[INFORMATION SHOWN Boundary: Start]

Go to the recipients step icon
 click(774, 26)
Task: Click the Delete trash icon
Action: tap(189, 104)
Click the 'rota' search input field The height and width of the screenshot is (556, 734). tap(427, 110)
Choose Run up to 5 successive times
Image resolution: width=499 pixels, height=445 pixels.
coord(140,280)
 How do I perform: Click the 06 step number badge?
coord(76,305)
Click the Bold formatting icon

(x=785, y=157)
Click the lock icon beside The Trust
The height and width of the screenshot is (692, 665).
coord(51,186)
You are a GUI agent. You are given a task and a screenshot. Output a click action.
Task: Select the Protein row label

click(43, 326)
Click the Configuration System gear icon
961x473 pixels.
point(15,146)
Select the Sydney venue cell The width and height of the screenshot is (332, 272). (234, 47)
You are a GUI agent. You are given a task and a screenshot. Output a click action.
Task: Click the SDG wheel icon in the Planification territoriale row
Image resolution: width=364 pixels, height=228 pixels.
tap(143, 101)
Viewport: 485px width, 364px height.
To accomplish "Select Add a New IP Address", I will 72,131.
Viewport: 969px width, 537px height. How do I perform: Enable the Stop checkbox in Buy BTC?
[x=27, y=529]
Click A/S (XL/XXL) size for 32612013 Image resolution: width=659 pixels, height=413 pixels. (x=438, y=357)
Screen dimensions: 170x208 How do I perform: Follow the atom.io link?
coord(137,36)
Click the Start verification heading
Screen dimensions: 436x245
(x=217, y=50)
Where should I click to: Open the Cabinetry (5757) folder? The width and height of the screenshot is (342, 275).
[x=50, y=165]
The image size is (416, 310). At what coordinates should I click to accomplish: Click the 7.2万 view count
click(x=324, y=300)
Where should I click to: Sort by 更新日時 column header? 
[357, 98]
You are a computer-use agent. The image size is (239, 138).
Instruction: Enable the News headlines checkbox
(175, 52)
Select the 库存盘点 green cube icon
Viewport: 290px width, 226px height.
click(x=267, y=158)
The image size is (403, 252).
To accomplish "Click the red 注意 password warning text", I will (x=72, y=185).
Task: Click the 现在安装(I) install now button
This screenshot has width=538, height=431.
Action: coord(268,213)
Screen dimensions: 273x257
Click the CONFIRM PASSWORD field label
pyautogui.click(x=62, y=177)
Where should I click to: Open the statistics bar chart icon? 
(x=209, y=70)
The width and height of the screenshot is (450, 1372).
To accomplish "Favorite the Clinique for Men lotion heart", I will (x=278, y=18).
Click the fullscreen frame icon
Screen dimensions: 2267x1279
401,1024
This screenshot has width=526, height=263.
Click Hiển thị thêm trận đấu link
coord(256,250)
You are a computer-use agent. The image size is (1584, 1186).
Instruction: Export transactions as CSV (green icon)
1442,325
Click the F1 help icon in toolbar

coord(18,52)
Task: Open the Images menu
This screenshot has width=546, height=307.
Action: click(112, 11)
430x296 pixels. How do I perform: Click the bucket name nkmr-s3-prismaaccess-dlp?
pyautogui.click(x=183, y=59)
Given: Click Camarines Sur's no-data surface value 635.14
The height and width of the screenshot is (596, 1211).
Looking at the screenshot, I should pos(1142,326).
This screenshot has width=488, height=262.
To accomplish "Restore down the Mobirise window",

[INFORMATION SHOWN Boundary: End]

REQUIREMENT: Count each line above where the word "agent" appears, and answer with nothing except that count.

REPLY: 4